JOB:
Recast the records, starting at the beginning and ending at the line that contains "tap(308, 189)", as a two-column CSV with columns named instruction and location, one row per request holding its text and its answer. Put each field in quotes, replace line breaks with spaces, and omit the pictures.

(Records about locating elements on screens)
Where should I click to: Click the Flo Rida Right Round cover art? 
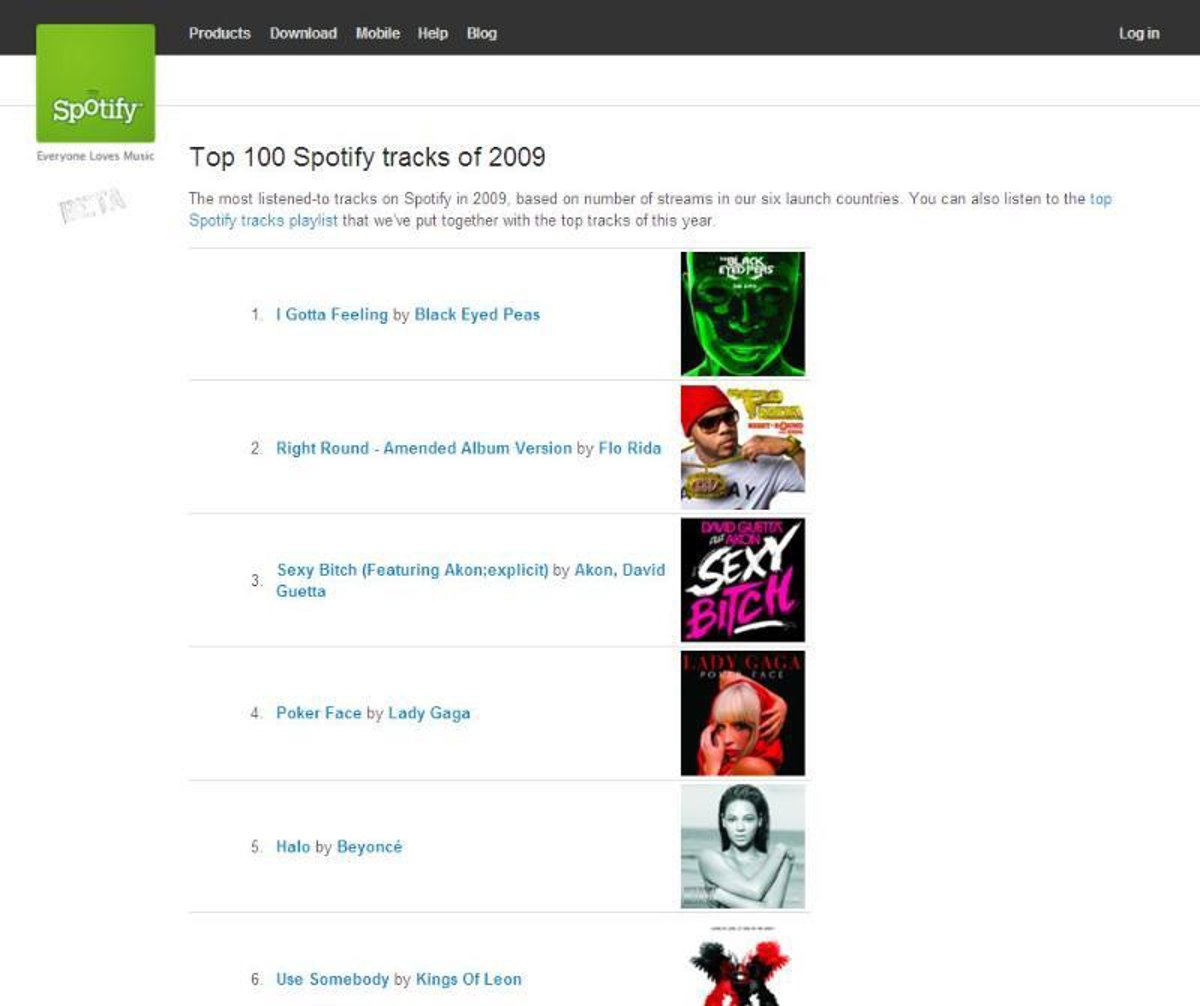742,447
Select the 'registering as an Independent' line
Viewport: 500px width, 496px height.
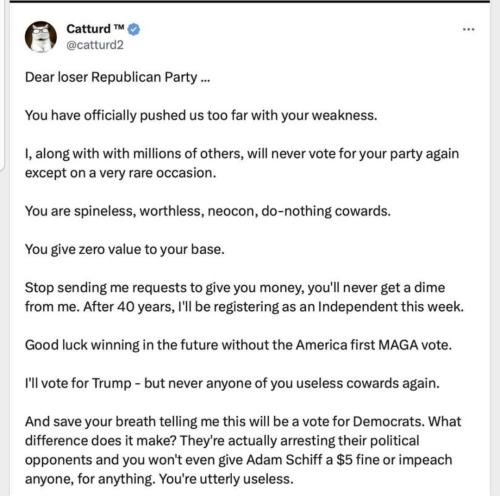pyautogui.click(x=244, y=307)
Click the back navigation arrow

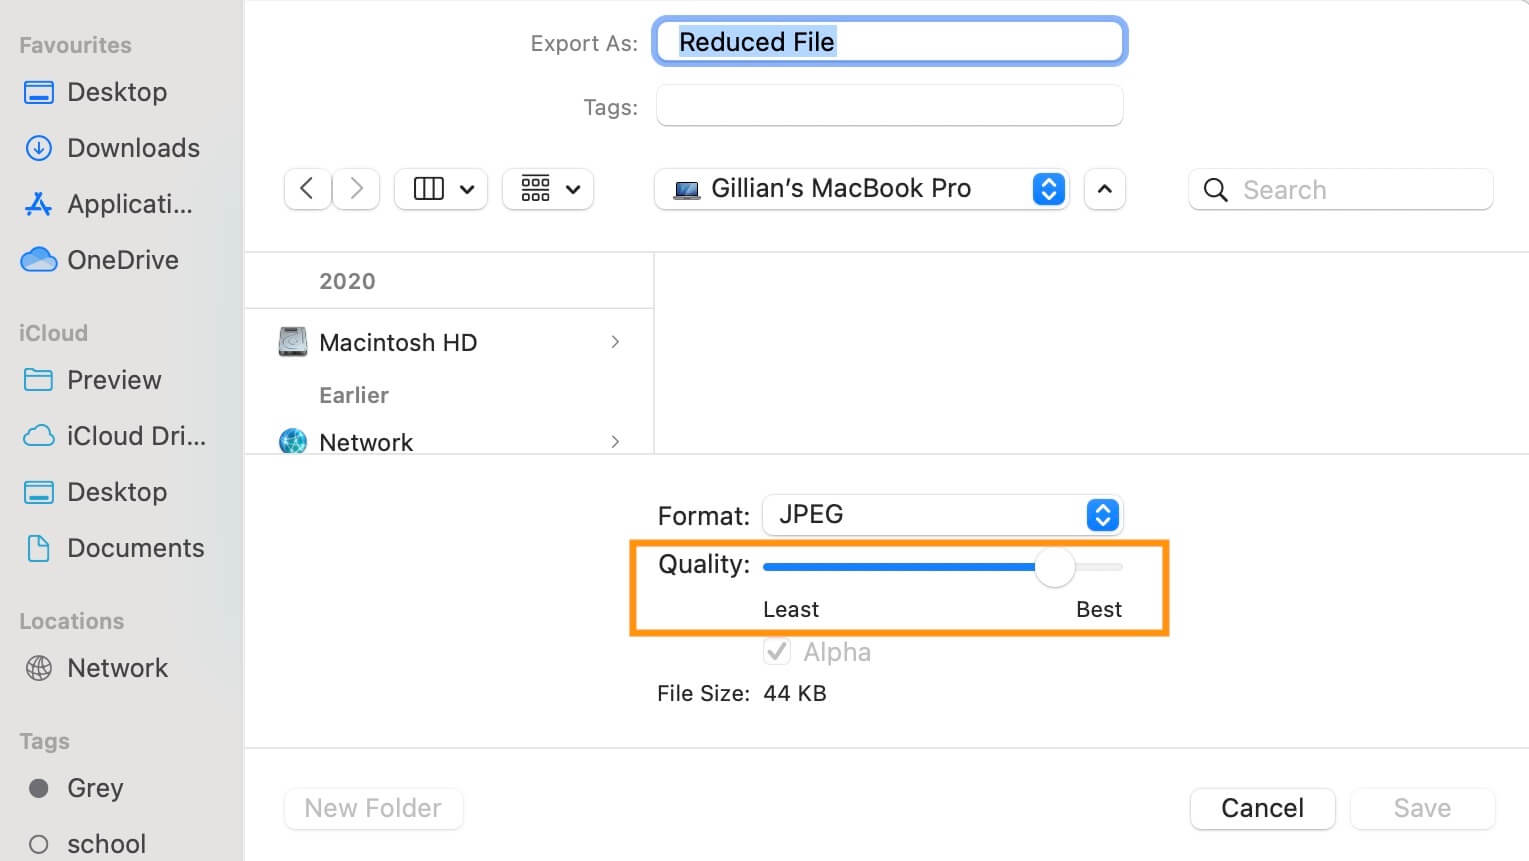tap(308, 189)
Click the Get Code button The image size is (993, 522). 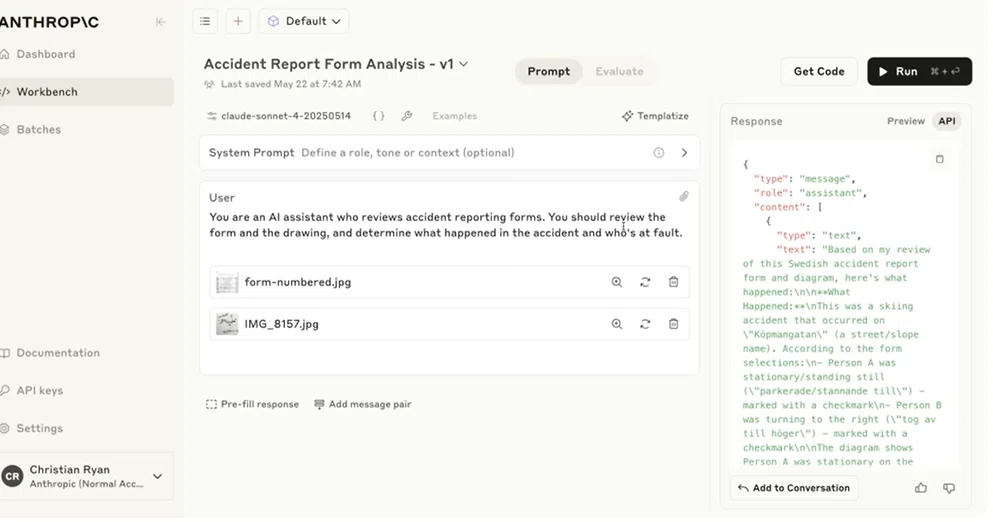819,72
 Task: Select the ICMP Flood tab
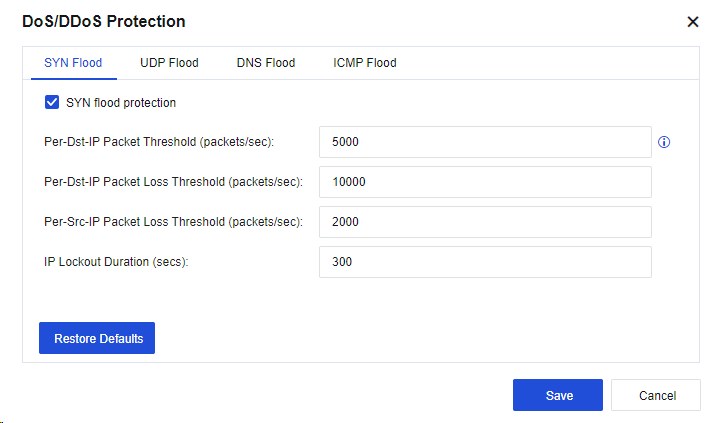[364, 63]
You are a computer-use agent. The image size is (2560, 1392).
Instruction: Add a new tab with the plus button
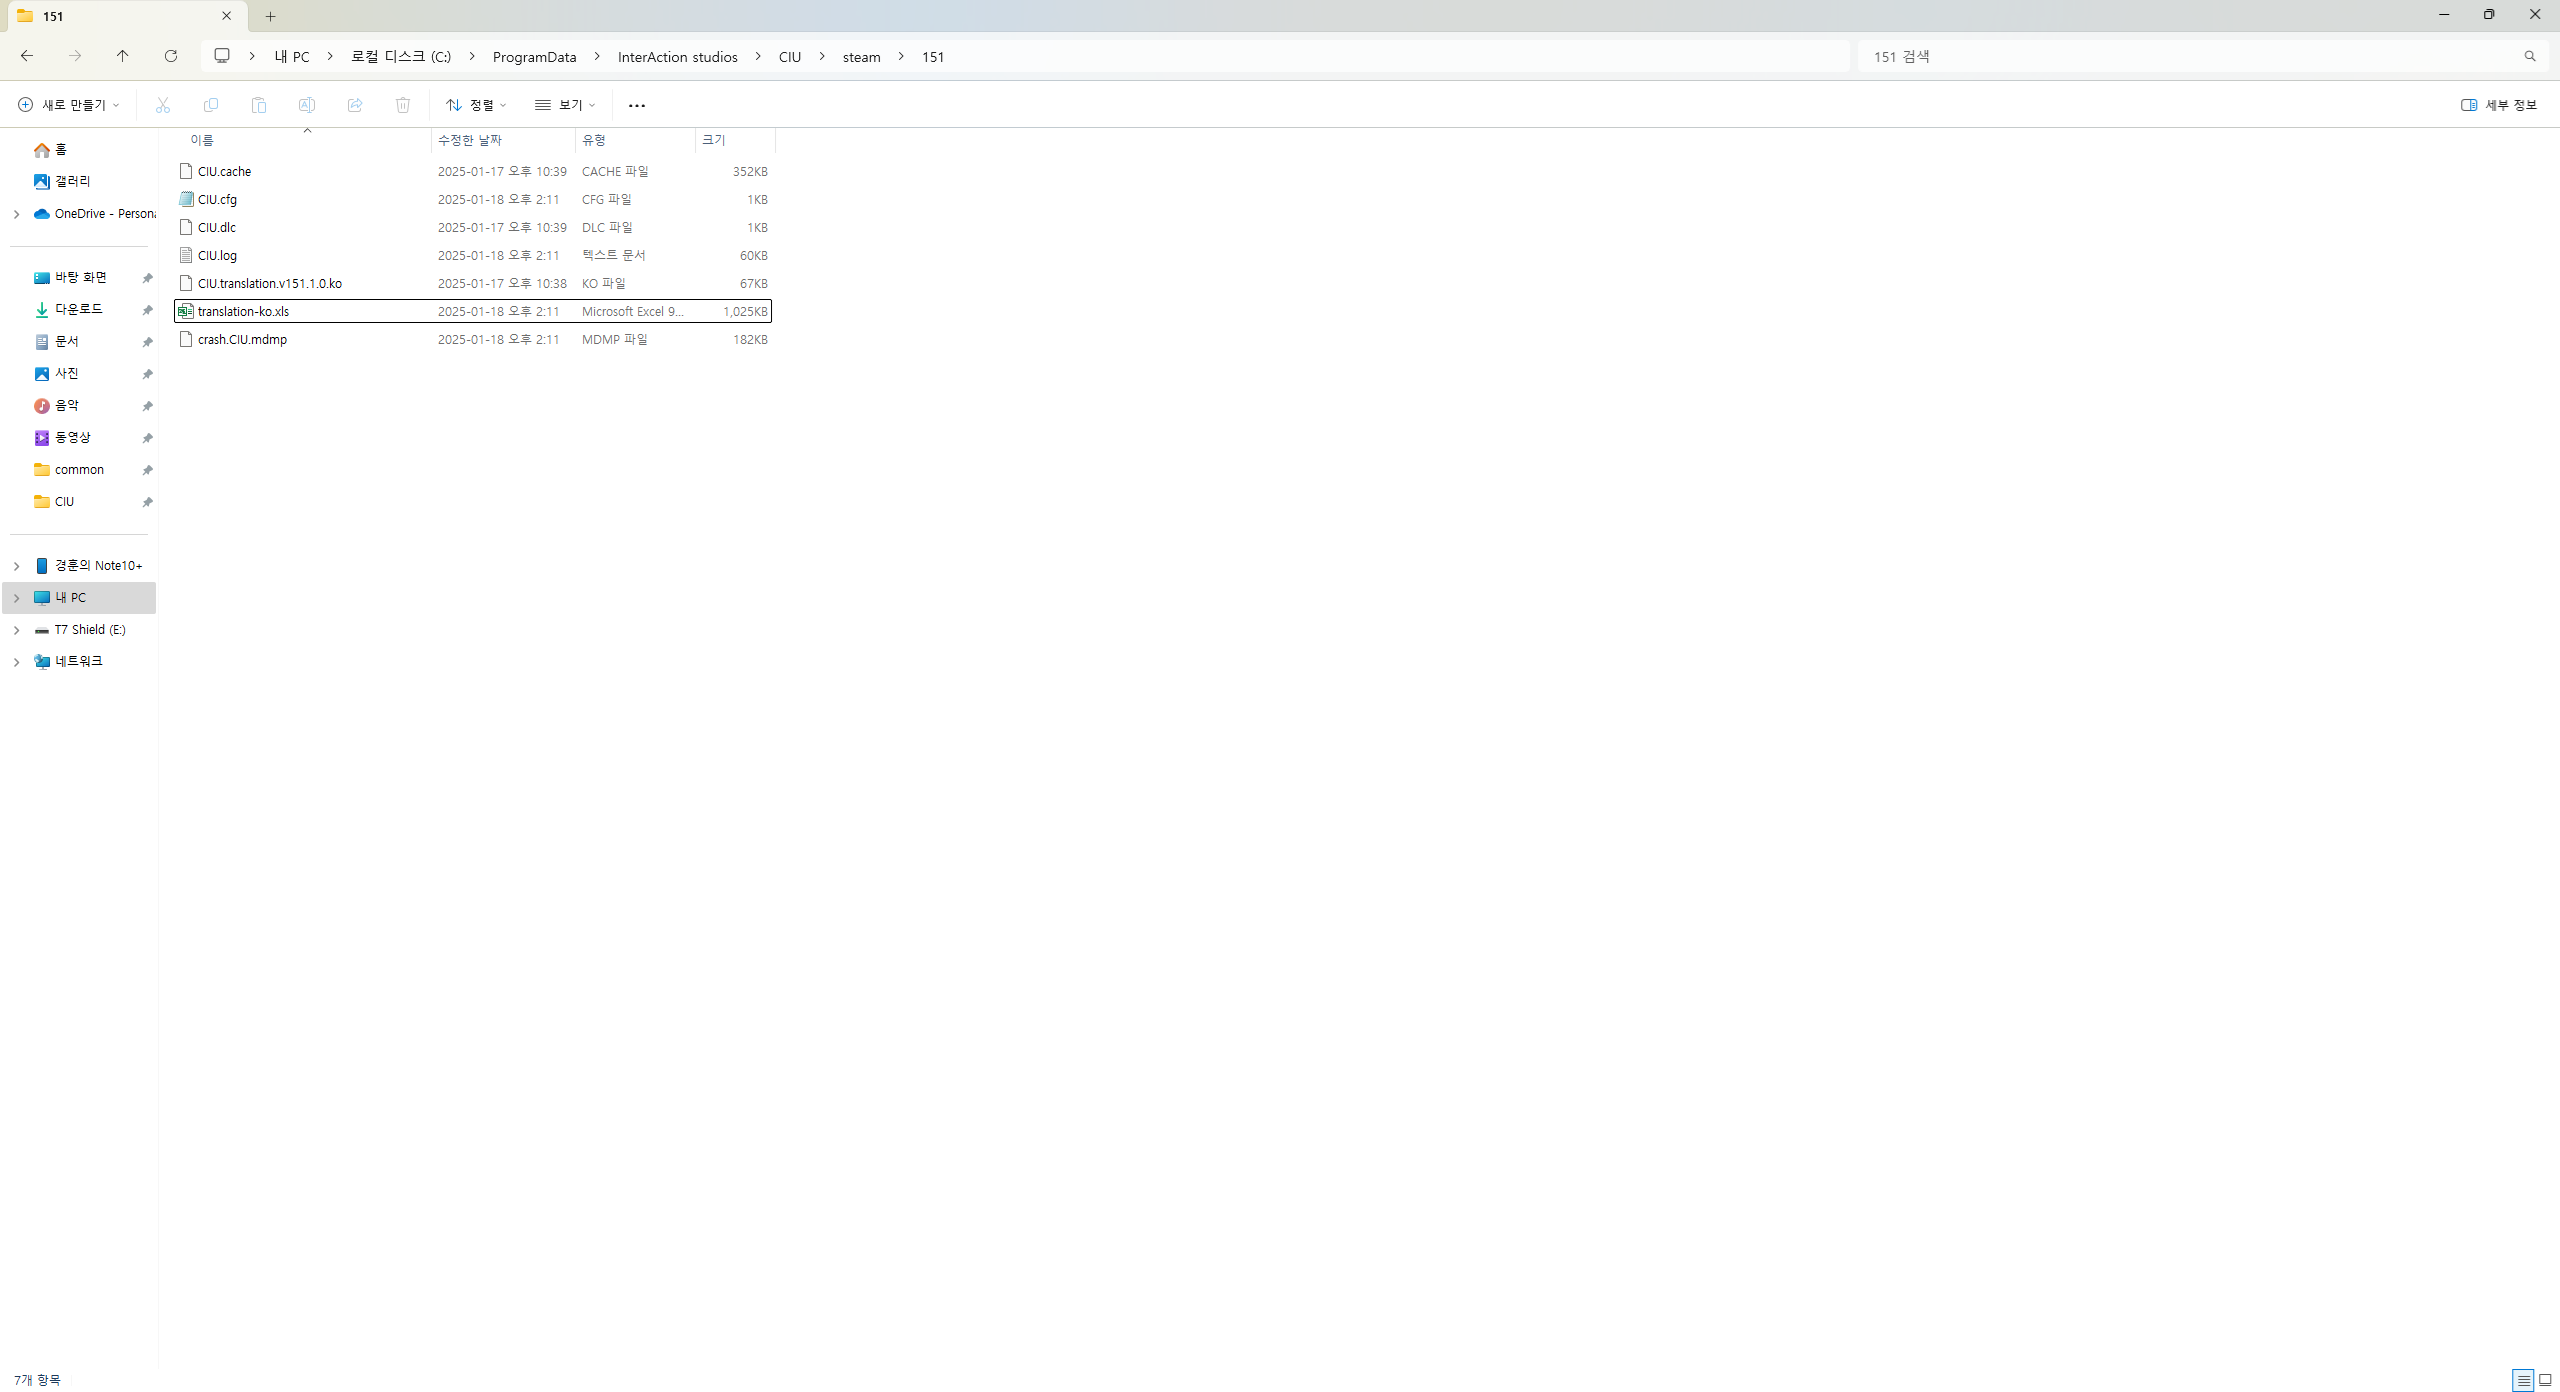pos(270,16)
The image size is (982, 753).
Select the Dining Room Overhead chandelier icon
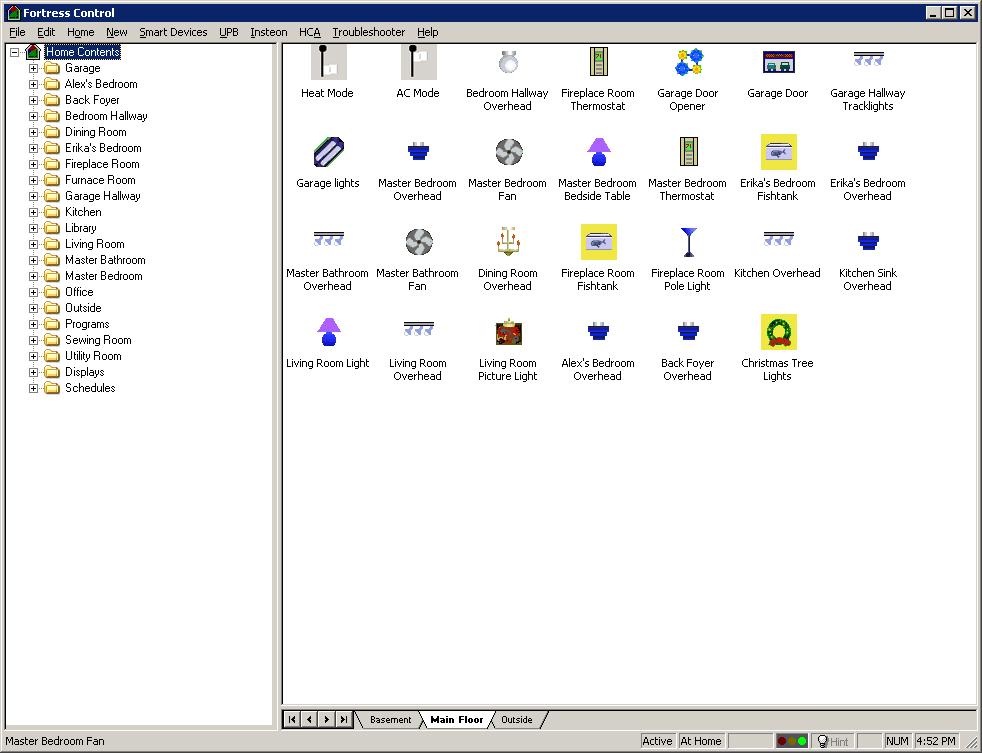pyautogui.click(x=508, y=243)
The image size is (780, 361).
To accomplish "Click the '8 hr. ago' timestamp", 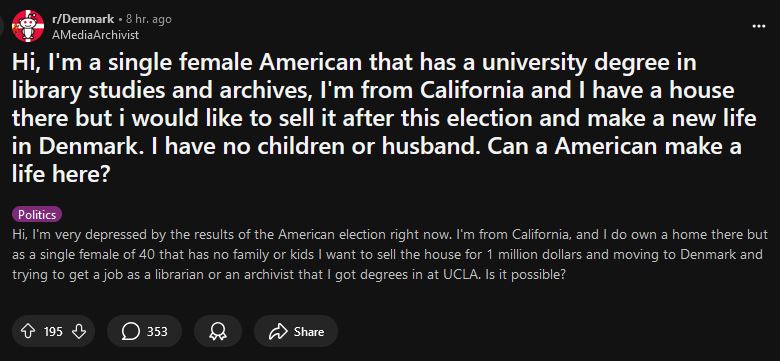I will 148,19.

EXERCISE SOLUTION:
instruction,location
"Where should I click to: Click the Flo Rida Right Round cover art?","742,447"
"Select the 'registering as an Independent' line Viewport: 500px width, 496px height.","pyautogui.click(x=244, y=307)"
"Click the back navigation arrow","tap(308, 189)"